* _What to produce_
Would you please transcribe the records below from the line with "etracker.com (220, 2496)" through their final line, exactly and with no other lines?

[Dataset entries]
------------------------------------

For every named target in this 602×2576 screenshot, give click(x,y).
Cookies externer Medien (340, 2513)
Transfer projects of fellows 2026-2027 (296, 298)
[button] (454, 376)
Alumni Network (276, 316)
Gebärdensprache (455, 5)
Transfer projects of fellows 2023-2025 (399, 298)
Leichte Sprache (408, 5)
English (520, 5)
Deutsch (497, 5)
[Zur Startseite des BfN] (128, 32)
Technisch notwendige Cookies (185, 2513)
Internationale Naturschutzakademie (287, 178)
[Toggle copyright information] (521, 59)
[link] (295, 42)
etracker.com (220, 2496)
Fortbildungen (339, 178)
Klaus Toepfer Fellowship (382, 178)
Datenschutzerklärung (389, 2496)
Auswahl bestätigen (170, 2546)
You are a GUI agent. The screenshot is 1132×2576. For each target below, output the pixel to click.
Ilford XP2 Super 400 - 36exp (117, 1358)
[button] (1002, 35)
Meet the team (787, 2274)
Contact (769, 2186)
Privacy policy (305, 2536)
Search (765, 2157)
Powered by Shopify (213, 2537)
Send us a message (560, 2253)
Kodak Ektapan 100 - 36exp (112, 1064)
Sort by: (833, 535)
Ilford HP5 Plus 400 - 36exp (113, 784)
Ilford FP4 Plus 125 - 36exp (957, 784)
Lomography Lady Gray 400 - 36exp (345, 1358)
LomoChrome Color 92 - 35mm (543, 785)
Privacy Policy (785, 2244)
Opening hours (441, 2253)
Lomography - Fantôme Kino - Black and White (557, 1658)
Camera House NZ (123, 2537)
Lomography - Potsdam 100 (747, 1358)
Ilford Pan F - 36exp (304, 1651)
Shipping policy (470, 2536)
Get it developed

------------------------------------

* _Output below_
etracker.com (220, 2496)
Fortbildungen (339, 178)
Klaus Toepfer Fellowship (382, 178)
Datenschutzerklärung (389, 2496)
Auswahl bestätigen (170, 2546)
You are a GUI agent. The screenshot is 1132×2576. For each target below, output the pixel to click.
Ilford XP2 Super 400 - 36exp (117, 1358)
[button] (1002, 35)
Meet the team (787, 2274)
Contact (769, 2186)
Privacy policy (305, 2536)
Search (765, 2157)
Powered by Shopify (213, 2537)
Send us a message (560, 2253)
Kodak Ektapan 100 - 36exp (112, 1064)
Sort by: (833, 535)
Ilford HP5 Plus 400 - 36exp (113, 784)
Ilford FP4 Plus 125 - 36exp (957, 784)
Lomography Lady Gray 400 - 36exp (345, 1358)
LomoChrome Color 92 - 35mm (543, 785)
Privacy Policy (785, 2244)
Opening hours (441, 2253)
Lomography - Fantôme Kino - Black and White (557, 1658)
Camera House NZ (123, 2537)
Lomography - Potsdam 100 (747, 1358)
Ilford Pan F - 36exp (304, 1651)
Shipping policy (470, 2536)
Get it developed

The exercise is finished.